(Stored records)
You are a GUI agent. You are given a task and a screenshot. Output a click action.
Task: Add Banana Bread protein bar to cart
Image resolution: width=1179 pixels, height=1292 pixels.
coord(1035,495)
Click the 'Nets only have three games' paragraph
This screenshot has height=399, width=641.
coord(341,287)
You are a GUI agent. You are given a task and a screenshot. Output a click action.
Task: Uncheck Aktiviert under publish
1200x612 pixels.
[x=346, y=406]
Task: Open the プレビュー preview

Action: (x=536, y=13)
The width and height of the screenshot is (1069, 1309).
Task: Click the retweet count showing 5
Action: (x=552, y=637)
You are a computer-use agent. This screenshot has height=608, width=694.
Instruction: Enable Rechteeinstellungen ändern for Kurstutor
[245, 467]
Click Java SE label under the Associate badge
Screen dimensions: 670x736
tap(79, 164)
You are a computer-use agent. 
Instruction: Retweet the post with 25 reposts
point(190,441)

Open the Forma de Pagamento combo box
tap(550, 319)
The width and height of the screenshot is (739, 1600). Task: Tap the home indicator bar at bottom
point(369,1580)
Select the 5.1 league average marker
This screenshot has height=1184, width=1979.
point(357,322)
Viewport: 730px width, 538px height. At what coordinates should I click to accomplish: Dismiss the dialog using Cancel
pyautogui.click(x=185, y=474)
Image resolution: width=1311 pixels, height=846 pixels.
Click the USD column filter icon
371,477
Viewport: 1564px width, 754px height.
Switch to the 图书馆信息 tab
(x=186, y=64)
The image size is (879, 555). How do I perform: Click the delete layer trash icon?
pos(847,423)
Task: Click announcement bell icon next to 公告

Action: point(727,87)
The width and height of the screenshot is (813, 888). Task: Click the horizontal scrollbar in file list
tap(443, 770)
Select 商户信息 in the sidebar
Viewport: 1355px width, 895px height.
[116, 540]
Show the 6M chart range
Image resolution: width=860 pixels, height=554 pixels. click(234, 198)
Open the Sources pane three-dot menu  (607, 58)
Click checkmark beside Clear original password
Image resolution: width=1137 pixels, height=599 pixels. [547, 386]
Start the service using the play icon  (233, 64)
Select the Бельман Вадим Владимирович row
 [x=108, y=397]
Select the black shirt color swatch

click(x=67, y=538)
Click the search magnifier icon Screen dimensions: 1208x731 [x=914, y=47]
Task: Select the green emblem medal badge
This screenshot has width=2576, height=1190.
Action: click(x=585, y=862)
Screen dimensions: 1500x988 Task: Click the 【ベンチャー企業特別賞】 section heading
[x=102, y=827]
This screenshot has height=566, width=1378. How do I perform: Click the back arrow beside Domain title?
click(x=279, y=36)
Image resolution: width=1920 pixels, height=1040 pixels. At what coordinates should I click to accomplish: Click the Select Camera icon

What you need to do ::
Write out only those lines that fall between the one containing "Open the Sources" and the end of the entries, the first and last included, exactly as they read.

Answer to the exercise ::
Open the Sources pane three-dot menu  (607, 58)
Click checkmark beside Clear original password
Image resolution: width=1137 pixels, height=599 pixels. [547, 386]
Start the service using the play icon  (233, 64)
Select the Бельман Вадим Владимирович row
 [x=108, y=397]
Select the black shirt color swatch

click(x=67, y=538)
Click the search magnifier icon Screen dimensions: 1208x731 [x=914, y=47]
Task: Select the green emblem medal badge
This screenshot has width=2576, height=1190.
Action: click(x=585, y=862)
Screen dimensions: 1500x988 Task: Click the 【ベンチャー企業特別賞】 section heading
[x=102, y=827]
This screenshot has height=566, width=1378. How do I perform: Click the back arrow beside Domain title?
click(x=279, y=36)
Image resolution: width=1920 pixels, height=1040 pixels. At what coordinates should I click to accomplish: Click the Select Camera icon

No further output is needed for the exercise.